In this randomized, masking and controlled trial, we found 18.4% incidence of POD in adult patients undergoing elective lower abdominal tumors resection surgery with robots. Multivariate regression analysis highlighted age and duration of surgery as independent risk factors for delirium after robotic-assisted abdominal tumor resection. Various PetCO2 levels did not significantly change the incidence of postoperative delirium during the first 3 days, which were 21.6% and 15.4%, respectively.

etCO2 monitoring has been used in cardiopulmonary resuscitation and fluid resuscitation therapy widely [16, 17]. Apart from pulmonary blood flow, cardiac output and alveolar ventilation, it also has implications for perfusion of other organs, including cerebral perfusion, despite understudied field. Besides, as an important driver known to affect CBF, CO2 is physiologically relevant to cause changes in cerebrovascular activity [10]. It has been reported that decrease in etCO2 could cause a more vasoconstrictive response in functional areas related to executive ability, memory and cognition, such as the prefrontal cortex and hippocampus.
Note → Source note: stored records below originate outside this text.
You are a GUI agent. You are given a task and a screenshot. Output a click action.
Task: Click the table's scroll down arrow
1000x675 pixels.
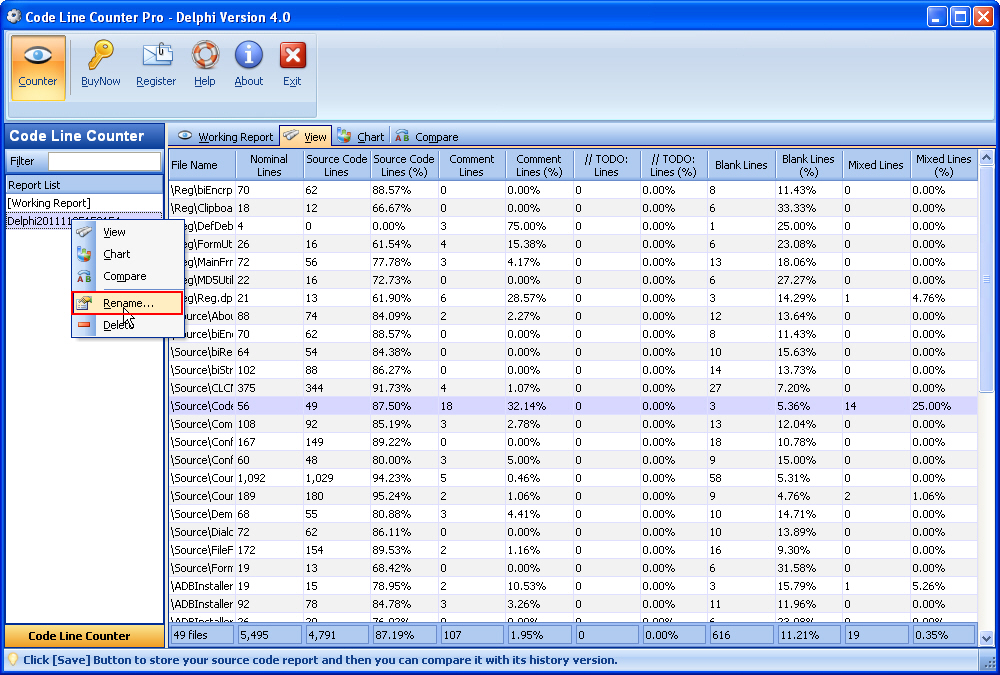pyautogui.click(x=986, y=637)
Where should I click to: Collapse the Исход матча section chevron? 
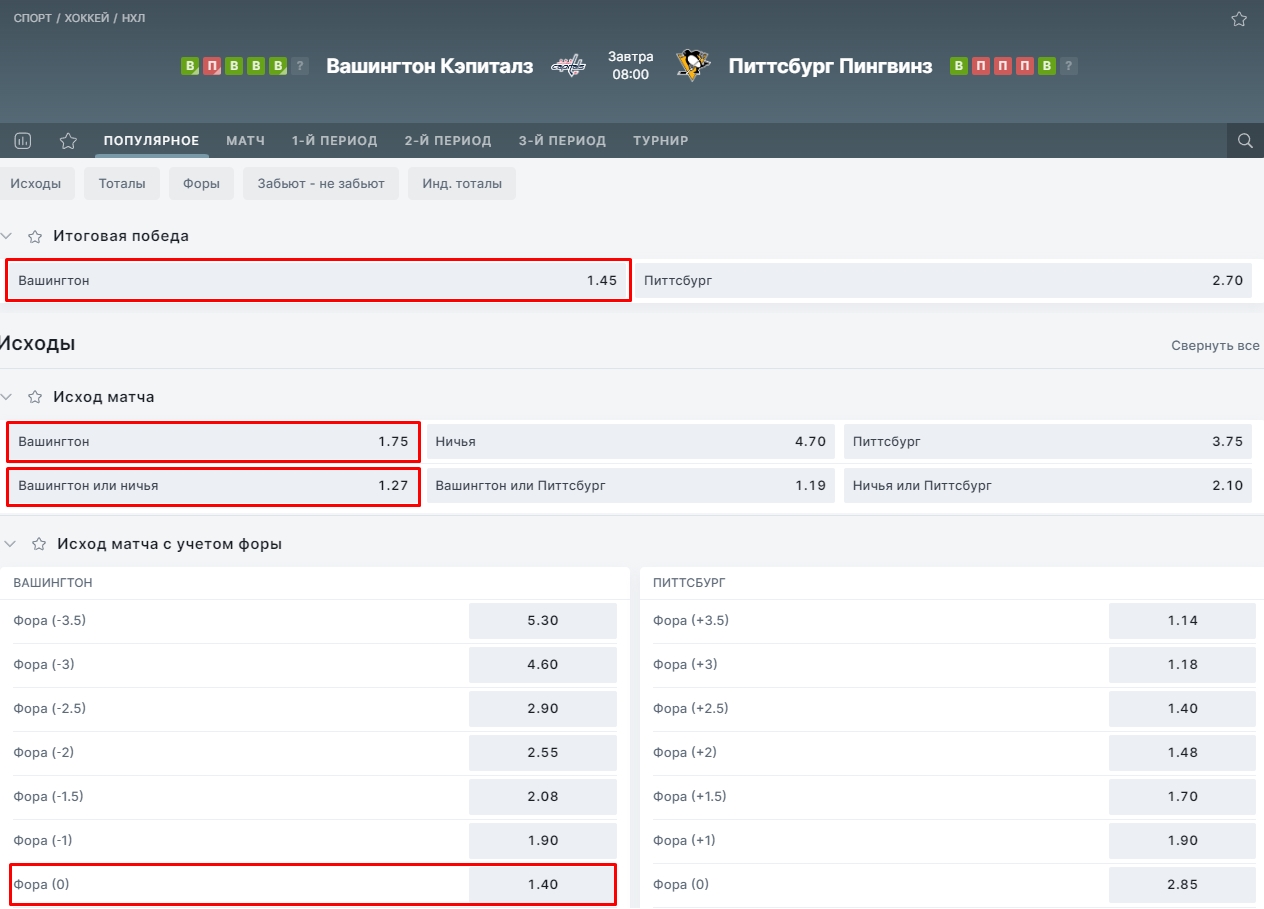(x=7, y=397)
These heterogeneous responses will contribute to the risk prediction of POD [18].

However, in studies of delirium after surgery procedures, scholars have found more irrelevance between POD and differential carbonic acidemia, which were consistent with our findings [19, 20]. In retrospective studies, conclusion that hypercapnia is a risk factor for POD has also been reported [21, 22]. Faced with this discrepancy between theory and clinic, [23,24,25,26,27] hypotheses have been proposed about the association between the duration of different levels of etCO2 or the magnitude of etCO2 variability and postoperative delirium [18, 28]. These hypotheses have been starting to find supporting evidence in the pathophysiology, but clinical studies are often limited by experimental conditions or cannot be effectively implemented due to patient safety concerns, which will provide direction for our future research.

We found that advanced age and long-time surgery are independent risk factors for POD. Increasing age, vascular elasticity decreases, blood perfusion becomes abnormal, and the risk of brain injury during surgery or anesthesia increases [29]. Increased intracerebral and plasma inflammatory factors (e.g., interleukin-6), reduced synapses in the brain and decreased mitochondrial function in the hippocampus can be observed [30].

Both innovation and limitations should be conceded. Firstly, we optimized the assessment of delirium as much as possible, but its diagnosis as a psycho behavioral state assessment tool remains much difficult. Secondly, neither hypertension nor diabetes in the participants of this trial was examined in more detail for cerebrovascular examination. Multicenter studies may yield richer findings. Thirdly,

our findings enrich the POD researches, and also create highly exploratory for future research due to the complexity of the mechanisms by which it occurs. Fourthly, the hypothesis is that POD will interact with changes in cerebral blood flow, so we need more data on the metabolic effects of CO2 replacement in the further study.

In conclusion, the incidence of postoperative delirium in patients undergoing lower abdominal tumor resection with robotic assistant was not modified by different end-tidal carbon dioxide management, however, age and duration of surgery were positively associated risk factors.